Riscrivi i record qui sotto sotto forma di elenco numerato, tralasciando le righe vuote.
═════ Dati del compito
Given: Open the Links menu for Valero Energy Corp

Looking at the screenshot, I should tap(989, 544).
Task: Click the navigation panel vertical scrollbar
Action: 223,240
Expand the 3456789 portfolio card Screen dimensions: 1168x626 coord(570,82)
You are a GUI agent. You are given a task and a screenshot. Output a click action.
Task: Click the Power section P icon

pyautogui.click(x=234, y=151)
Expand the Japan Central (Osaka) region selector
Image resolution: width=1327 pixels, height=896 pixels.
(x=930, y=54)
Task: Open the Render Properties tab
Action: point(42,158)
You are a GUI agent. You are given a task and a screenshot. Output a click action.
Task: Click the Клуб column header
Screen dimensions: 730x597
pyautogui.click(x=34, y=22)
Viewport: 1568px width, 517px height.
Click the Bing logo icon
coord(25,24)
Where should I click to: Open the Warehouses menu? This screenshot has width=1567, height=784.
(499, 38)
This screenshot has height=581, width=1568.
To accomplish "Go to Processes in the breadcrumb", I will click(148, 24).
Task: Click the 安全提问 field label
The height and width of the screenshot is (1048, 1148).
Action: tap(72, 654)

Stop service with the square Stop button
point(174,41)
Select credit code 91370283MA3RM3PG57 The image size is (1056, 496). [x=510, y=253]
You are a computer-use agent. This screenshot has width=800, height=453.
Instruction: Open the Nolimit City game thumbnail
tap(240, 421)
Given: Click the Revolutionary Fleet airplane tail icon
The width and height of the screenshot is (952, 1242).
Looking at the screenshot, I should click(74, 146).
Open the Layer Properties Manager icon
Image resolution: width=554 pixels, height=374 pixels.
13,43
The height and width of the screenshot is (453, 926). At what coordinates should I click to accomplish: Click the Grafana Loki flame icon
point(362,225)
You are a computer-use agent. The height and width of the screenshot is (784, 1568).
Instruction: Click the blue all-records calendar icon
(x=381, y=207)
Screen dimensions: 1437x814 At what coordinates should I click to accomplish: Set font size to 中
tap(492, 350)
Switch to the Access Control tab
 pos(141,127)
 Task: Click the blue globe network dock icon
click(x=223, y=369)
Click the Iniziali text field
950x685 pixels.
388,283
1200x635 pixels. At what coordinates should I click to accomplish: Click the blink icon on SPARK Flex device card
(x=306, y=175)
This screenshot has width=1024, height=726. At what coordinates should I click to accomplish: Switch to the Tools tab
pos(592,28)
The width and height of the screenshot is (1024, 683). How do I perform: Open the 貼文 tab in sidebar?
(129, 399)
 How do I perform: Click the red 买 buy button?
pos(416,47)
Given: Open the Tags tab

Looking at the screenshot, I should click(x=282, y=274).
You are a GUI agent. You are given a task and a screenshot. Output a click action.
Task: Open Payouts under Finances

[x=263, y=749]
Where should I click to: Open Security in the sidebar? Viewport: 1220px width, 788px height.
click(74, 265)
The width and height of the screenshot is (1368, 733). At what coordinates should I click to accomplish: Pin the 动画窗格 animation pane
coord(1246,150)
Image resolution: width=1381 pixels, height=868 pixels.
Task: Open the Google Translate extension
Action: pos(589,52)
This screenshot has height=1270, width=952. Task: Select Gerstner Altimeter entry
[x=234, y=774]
══════════
Risposta scritta:
1. Given: Open the Links menu for Valero Energy Corp
2. Looking at the screenshot, I should tap(989, 544).
3. Task: Click the navigation panel vertical scrollbar
4. Action: 223,240
5. Expand the 3456789 portfolio card Screen dimensions: 1168x626 coord(570,82)
6. You are a GUI agent. You are given a task and a screenshot. Output a click action.
7. Task: Click the Power section P icon
8. pyautogui.click(x=234, y=151)
9. Expand the Japan Central (Osaka) region selector
10. Image resolution: width=1327 pixels, height=896 pixels.
11. (x=930, y=54)
12. Task: Open the Render Properties tab
13. Action: point(42,158)
14. You are a GUI agent. You are given a task and a screenshot. Output a click action.
15. Task: Click the Клуб column header
16. Screen dimensions: 730x597
17. pyautogui.click(x=34, y=22)
18. Viewport: 1568px width, 517px height.
19. Click the Bing logo icon
20. coord(25,24)
21. Where should I click to: Open the Warehouses menu? This screenshot has width=1567, height=784.
22. (499, 38)
23. This screenshot has height=581, width=1568.
24. To accomplish "Go to Processes in the breadcrumb", I will click(148, 24).
25. Task: Click the 安全提问 field label
26. The height and width of the screenshot is (1048, 1148).
27. Action: tap(72, 654)
28. Stop service with the square Stop button
29. point(174,41)
30. Select credit code 91370283MA3RM3PG57 The image size is (1056, 496). [x=510, y=253]
31. You are a computer-use agent. This screenshot has width=800, height=453.
32. Instruction: Open the Nolimit City game thumbnail
33. tap(240, 421)
34. Given: Click the Revolutionary Fleet airplane tail icon
35. The width and height of the screenshot is (952, 1242).
36. Looking at the screenshot, I should click(74, 146).
37. Open the Layer Properties Manager icon
38. Image resolution: width=554 pixels, height=374 pixels.
39. 13,43
40. The height and width of the screenshot is (453, 926). At what coordinates should I click to accomplish: Click the Grafana Loki flame icon
41. point(362,225)
42. You are a computer-use agent. The height and width of the screenshot is (784, 1568).
43. Instruction: Click the blue all-records calendar icon
44. (x=381, y=207)
45. Screen dimensions: 1437x814 At what coordinates should I click to accomplish: Set font size to 中
46. tap(492, 350)
47. Switch to the Access Control tab
48.  pos(141,127)
49.  Task: Click the blue globe network dock icon
50. click(x=223, y=369)
51. Click the Iniziali text field
52. 950x685 pixels.
53. 388,283
54. 1200x635 pixels. At what coordinates should I click to accomplish: Click the blink icon on SPARK Flex device card
55. (x=306, y=175)
56. This screenshot has width=1024, height=726. At what coordinates should I click to accomplish: Switch to the Tools tab
57. pos(592,28)
58. The width and height of the screenshot is (1024, 683). How do I perform: Open the 貼文 tab in sidebar?
59. (129, 399)
60.  How do I perform: Click the red 买 buy button?
61. pos(416,47)
62. Given: Open the Tags tab
63. Looking at the screenshot, I should click(x=282, y=274).
64. You are a GUI agent. You are given a task and a screenshot. Output a click action.
65. Task: Open Payouts under Finances
66. [x=263, y=749]
67. Where should I click to: Open Security in the sidebar? Viewport: 1220px width, 788px height.
68. click(74, 265)
69. The width and height of the screenshot is (1368, 733). At what coordinates should I click to accomplish: Pin the 动画窗格 animation pane
70. coord(1246,150)
71. Image resolution: width=1381 pixels, height=868 pixels.
72. Task: Open the Google Translate extension
73. Action: pos(589,52)
74. This screenshot has height=1270, width=952. Task: Select Gerstner Altimeter entry
75. [x=234, y=774]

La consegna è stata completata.